++++ Text ++++
Those who read Saint-Exupery’s book will see many occupations as administering the administrative affairs, specializing in specialist affairs. These cameos were repeated in the role of the scientist in the fine movie The Man Who Never Was. As I said then, unless we all know what to ask these experts for what we want, they will spend their time on what may seem relevant to their own lives instead of the needs of civilization. The universities turn out more and more every year. The government now pretends that they pay for their own education by tuition fees. Taxation still pays tor further education.
My ideas have helped to create new university jobs: Physics (what makes my inventions fizz), Psychology (what makes us all sigh), Electronics, Computing, Boulean Algebra (a load of balls to most people) . What I say now is that we all need to take an interest. We all need to mind the shop, so that the ideas of the many and not just the learned will re-invent civilization.
++++ Data for analysis ++++
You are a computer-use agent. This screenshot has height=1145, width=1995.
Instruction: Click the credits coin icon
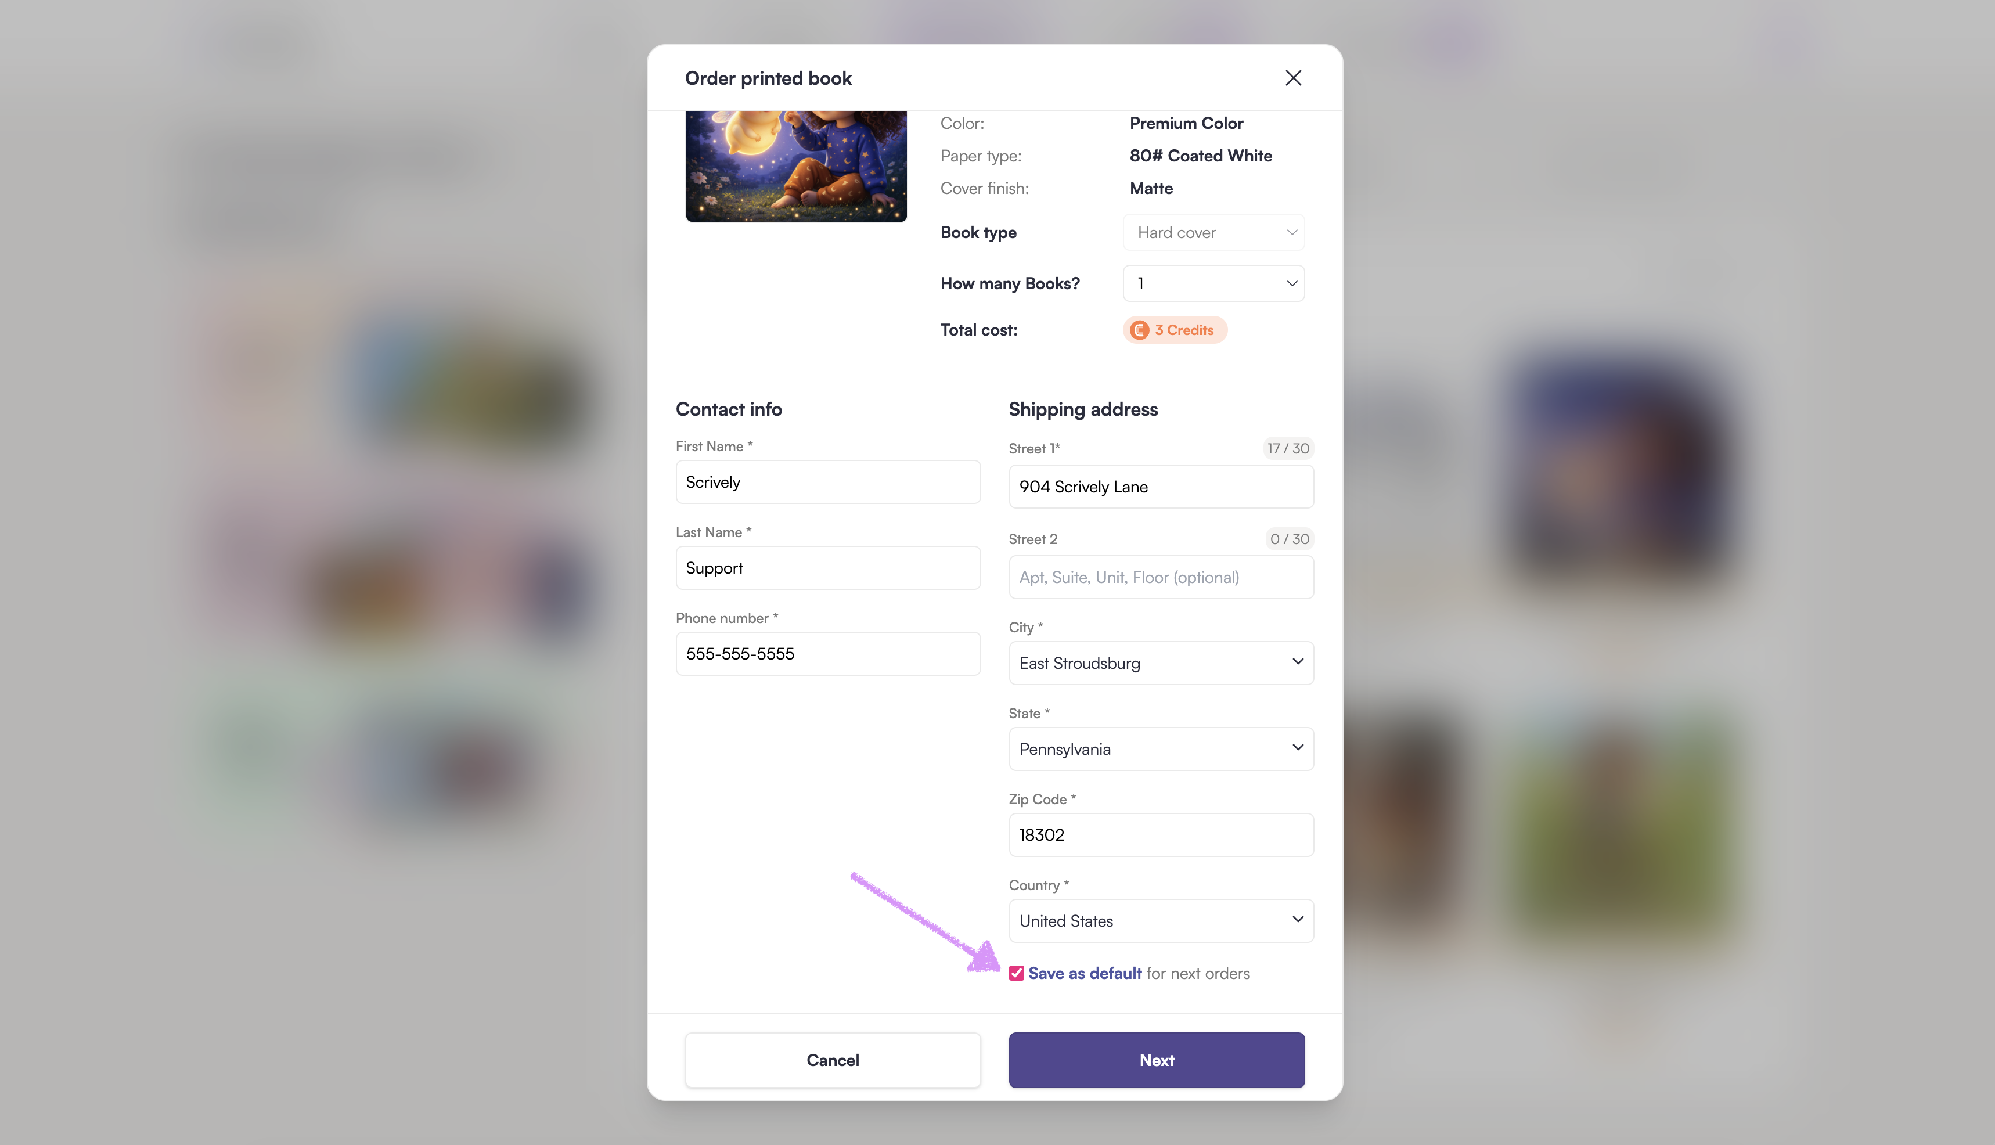pos(1139,330)
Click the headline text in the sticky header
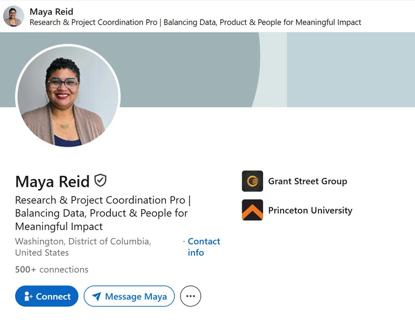The image size is (415, 320). coord(196,22)
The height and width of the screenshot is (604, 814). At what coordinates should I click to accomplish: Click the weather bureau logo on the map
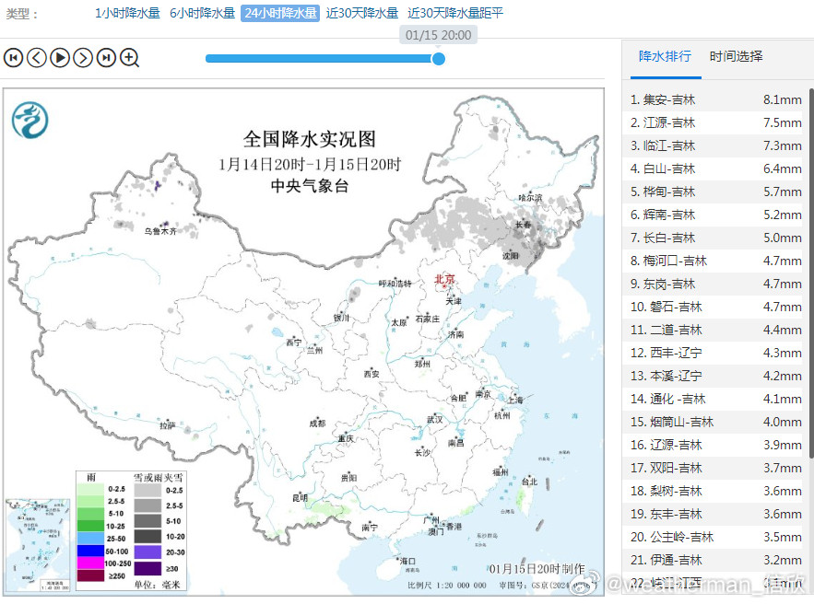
++++
# Instructions for the task
Continue the passage about experts, universities and everyone minding the shop, starting right after its last sentence.

# Solved problem
While there is mass unemployment, the employers can pay next-to-nothing wages, favour any without any thought of fairness, sack any at a moment’s notice because the long-term unemployed do not mind being called scab. New businesses only bring more competition to further force down wages. Only new industries will mop up the unemployed. The ideas for The Jet Engine, The Deltic Engine, The Television, The Transistor, The Computer, The Silicon Chip, The Motorway, Nuclear Power Generation, RADAR, LASER, The Giro, …..helped to found whole new industries. Just my ideas. What would it be like if government gathered the ideas of the many? Scope for what I called DIY.
I understand that The Thin Blue Line is stretched by a crime wave and that Her Prisons are full to bursting. I can only remind you all that a people will only be civilized if a good reason can he seen for it. We need an economic system which is based on ideas just as much as knowledge.
“Nothing is too good for the man who shot Liberty Valence.”$?
Yours sincerely,
P.Wyndham Little
* from the Saint-Exupery story Le Petit Prince
$ from the fine movie The Man Who Shot Liberty Valence
Comments
3 responses to “The P.Wyndham Little Project 2”
Well, that makes three of us who have received correspondence from P. Wyndham Little although I’m sure there are many others all equally confused.
Every year or so a packed envelope of letters arrives at my business address the latest being this week. I have no idea who this person is but I do enjoy the letters. As always I do a web search and always (even the mighty Google) draws a blank. Until now when your site popped up – the sole reference to the elusive Mr Wyndham.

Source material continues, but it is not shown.